##### BRANO DA LEGGERE #####

Connettiti con Renovato 21

Immigrazione

Rivolta etnica a Milano. Partita in Italia l’anarco-tirannia delle No-go zone?

Pubblicato

il

A Milano è scoppiata una rivolta etnica, ma praticamente nessuno la vuole chiamare così. Né iniziare a pensare che il punto di non ritorno della banlieue francese è finalmene arrivato – e con esso, le no-go zone immigrate all’interno delle nostre città.

 

Si tratta di un dato di rilevanza storica non solo per la «capitale morale», ma per l’Italia tutta. Milano, si dice, anticipa ciò che succede nel resto del Paese: era l’idea dei socialisti craxiani, gruppone di intelligenze che riuscì ad espugnare Roma, per poi essere sterminato da un’operazione giudiziaria che veniva – si mormora, a bassissima voce, ancora – da un tentacolo atlantico.

 

E quindi: ecco che Corvetto, quartiere non così periferico (vi arriva la Metro a poche fermate dal Duomo, vi erano fino a qualche anno fa begli appartamenti per professionisti e famiglie) compaiono roghi e barricate, fuochi d’artificio sparati contro la polizia, autobus dell’ATM vandalizzati.

 

Sostieni Renovatio 21

In verità, la stampa non lo può dire, almeno non nei titoli – per il solito effetto della Carta di Roma, il testo deontologico imposto ai giornalisti che prevede limiti di cronaca riguardo alle cose degli immigrati), nei primi articoli usciti bisognava leggere fra le righe: la protesta è praticamente composta da ragazzi nordafricani di secondo o financo terza generazione.

##### RIGHE ESTRATTE #####

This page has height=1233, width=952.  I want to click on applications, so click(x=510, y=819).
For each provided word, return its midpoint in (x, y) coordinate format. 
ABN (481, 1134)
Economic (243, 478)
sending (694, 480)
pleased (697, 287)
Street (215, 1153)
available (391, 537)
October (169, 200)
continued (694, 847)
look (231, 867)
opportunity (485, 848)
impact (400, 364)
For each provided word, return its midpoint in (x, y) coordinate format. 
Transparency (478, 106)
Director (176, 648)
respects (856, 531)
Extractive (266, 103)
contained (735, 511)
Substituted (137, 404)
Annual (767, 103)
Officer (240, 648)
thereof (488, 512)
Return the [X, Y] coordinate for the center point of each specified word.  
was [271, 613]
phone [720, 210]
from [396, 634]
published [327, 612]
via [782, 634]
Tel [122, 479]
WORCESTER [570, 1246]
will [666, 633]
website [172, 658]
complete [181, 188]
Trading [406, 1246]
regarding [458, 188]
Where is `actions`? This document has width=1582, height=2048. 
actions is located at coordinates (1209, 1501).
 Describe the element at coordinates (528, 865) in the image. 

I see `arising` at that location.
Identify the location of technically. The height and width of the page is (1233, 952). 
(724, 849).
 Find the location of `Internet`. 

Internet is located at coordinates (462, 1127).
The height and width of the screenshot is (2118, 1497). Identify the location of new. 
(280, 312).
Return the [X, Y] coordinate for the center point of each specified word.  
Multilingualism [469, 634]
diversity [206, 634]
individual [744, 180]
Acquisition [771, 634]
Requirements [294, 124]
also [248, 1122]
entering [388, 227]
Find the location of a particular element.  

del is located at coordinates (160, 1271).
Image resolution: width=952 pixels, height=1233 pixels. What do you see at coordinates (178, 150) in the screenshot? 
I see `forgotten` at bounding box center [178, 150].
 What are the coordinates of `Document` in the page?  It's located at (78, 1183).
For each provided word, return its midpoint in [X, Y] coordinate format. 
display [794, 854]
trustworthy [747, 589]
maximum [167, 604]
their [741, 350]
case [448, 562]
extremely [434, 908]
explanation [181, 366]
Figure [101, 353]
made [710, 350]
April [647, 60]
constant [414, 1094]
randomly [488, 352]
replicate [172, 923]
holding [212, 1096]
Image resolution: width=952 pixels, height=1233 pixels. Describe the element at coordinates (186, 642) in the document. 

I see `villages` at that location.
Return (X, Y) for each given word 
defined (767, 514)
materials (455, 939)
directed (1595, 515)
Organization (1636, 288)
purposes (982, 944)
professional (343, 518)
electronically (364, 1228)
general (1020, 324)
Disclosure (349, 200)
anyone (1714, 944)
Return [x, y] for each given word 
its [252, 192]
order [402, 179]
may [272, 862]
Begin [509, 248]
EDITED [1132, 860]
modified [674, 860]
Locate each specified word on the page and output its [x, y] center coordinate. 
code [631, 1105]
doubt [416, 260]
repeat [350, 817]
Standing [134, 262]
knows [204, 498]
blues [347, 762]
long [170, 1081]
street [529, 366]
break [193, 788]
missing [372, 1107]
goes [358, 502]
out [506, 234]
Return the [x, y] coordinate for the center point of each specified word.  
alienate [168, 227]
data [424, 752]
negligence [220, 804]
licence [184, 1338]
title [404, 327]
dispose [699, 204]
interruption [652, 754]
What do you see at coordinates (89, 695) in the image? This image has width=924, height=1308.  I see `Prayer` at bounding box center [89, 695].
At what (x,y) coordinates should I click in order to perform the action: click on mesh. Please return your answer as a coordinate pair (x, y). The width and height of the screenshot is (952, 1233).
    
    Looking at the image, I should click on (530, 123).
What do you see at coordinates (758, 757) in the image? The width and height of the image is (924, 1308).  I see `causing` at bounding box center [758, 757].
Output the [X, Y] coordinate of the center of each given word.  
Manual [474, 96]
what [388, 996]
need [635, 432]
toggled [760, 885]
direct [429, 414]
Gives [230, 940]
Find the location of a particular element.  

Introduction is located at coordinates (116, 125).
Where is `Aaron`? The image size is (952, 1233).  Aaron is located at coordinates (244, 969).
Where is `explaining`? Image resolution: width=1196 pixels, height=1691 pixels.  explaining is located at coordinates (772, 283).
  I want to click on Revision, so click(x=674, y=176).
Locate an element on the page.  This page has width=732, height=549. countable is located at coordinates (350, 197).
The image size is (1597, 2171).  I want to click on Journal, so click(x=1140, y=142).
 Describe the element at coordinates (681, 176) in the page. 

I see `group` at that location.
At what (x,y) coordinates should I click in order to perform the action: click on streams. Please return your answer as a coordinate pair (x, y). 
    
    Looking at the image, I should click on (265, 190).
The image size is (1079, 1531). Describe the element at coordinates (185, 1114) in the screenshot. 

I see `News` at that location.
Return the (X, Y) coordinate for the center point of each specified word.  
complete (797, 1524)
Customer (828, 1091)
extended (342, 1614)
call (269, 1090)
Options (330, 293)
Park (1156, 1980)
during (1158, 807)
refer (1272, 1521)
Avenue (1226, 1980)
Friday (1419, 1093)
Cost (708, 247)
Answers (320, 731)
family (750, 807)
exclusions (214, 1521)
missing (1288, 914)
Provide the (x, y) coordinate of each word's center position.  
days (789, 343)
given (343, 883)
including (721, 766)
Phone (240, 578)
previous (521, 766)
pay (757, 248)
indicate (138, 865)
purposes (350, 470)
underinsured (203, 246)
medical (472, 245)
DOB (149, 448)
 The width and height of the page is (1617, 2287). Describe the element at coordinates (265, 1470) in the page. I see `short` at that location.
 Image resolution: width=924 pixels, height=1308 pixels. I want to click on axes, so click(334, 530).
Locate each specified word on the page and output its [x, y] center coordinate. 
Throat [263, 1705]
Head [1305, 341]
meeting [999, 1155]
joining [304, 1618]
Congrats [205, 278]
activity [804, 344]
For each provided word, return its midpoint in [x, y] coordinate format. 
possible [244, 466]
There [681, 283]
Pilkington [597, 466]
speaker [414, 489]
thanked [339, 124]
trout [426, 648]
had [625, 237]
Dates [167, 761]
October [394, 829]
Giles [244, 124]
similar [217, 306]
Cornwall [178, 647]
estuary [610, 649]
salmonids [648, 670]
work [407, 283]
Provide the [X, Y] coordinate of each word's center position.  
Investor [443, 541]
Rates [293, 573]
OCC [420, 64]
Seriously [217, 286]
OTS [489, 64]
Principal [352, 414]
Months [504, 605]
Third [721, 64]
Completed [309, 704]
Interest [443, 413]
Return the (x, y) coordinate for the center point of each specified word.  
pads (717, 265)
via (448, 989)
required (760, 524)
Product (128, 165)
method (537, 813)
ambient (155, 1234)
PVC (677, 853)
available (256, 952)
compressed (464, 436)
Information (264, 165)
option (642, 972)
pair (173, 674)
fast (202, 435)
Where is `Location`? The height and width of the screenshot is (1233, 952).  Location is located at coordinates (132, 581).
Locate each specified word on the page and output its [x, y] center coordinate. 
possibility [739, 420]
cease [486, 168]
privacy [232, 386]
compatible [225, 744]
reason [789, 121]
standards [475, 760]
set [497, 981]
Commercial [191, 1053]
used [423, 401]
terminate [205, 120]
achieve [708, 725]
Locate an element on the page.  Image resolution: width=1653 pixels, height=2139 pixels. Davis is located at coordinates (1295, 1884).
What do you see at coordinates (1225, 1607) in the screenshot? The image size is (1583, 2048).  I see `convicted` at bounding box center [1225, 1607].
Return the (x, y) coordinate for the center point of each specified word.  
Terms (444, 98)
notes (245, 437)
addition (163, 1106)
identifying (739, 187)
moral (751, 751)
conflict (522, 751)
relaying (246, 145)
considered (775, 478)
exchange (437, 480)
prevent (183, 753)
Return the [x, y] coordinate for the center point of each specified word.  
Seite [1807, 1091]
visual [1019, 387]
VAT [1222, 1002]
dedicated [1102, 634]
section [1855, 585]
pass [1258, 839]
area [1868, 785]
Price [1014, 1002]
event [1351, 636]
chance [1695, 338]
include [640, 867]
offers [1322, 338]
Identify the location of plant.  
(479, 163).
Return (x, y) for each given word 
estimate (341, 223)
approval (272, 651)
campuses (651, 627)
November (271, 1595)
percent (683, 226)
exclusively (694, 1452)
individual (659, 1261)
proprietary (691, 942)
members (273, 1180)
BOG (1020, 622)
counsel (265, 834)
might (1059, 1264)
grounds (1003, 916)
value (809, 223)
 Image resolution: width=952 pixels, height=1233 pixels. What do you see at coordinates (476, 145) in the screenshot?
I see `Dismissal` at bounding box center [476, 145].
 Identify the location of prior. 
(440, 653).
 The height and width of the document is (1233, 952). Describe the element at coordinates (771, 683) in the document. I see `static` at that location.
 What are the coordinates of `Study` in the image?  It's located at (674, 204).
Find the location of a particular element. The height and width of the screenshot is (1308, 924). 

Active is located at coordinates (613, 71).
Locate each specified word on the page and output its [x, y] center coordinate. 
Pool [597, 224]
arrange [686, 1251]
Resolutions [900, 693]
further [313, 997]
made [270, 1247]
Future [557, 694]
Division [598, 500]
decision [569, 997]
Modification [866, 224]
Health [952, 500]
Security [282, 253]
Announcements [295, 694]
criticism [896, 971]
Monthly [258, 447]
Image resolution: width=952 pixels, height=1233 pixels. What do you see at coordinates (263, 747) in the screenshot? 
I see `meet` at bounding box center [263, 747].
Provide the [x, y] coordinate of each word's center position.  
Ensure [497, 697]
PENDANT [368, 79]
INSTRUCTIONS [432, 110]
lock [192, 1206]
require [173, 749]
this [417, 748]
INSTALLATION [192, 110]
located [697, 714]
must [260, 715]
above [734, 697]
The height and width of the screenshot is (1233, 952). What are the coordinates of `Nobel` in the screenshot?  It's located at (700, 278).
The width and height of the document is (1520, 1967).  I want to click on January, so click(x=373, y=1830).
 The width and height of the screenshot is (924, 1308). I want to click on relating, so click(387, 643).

#####

▶ [COMPITI DA SVOLGERE]:
[1] Elenchi tutto ciò che, secondo il brano sulla rivolta di Milano, è comparso nel quartiere di Corvetto.
[2] Tra le righe memorizzate, copi senza alcuna modifica quelle che partono dalla riga contenente "street [529, 366]" e proseguono fino alla riga contenente "coordinates (244, 969).", entrambe incluse.
Il brano e le righe sono del tutto indipendenti l'uno dalle altre.

▶ [SOLUZIONI DELL'ESERCIZIO]:
[1]
- roghi
- barricate
- fuochi d'artificio sparati contro la polizia
- autobus dell'ATM vandalizzati

[2]
street [529, 366]
break [193, 788]
missing [372, 1107]
goes [358, 502]
out [506, 234]
Return the [x, y] coordinate for the center point of each specified word.  
alienate [168, 227]
data [424, 752]
negligence [220, 804]
licence [184, 1338]
title [404, 327]
dispose [699, 204]
interruption [652, 754]
What do you see at coordinates (89, 695) in the image? This image has width=924, height=1308.  I see `Prayer` at bounding box center [89, 695].
At what (x,y) coordinates should I click in order to perform the action: click on mesh. Please return your answer as a coordinate pair (x, y). The width and height of the screenshot is (952, 1233).
    
    Looking at the image, I should click on (530, 123).
What do you see at coordinates (758, 757) in the image? The width and height of the image is (924, 1308).  I see `causing` at bounding box center [758, 757].
Output the [X, Y] coordinate of the center of each given word.  
Manual [474, 96]
what [388, 996]
need [635, 432]
toggled [760, 885]
direct [429, 414]
Gives [230, 940]
Find the location of a particular element.  

Introduction is located at coordinates (116, 125).
Where is `Aaron`? The image size is (952, 1233).  Aaron is located at coordinates (244, 969).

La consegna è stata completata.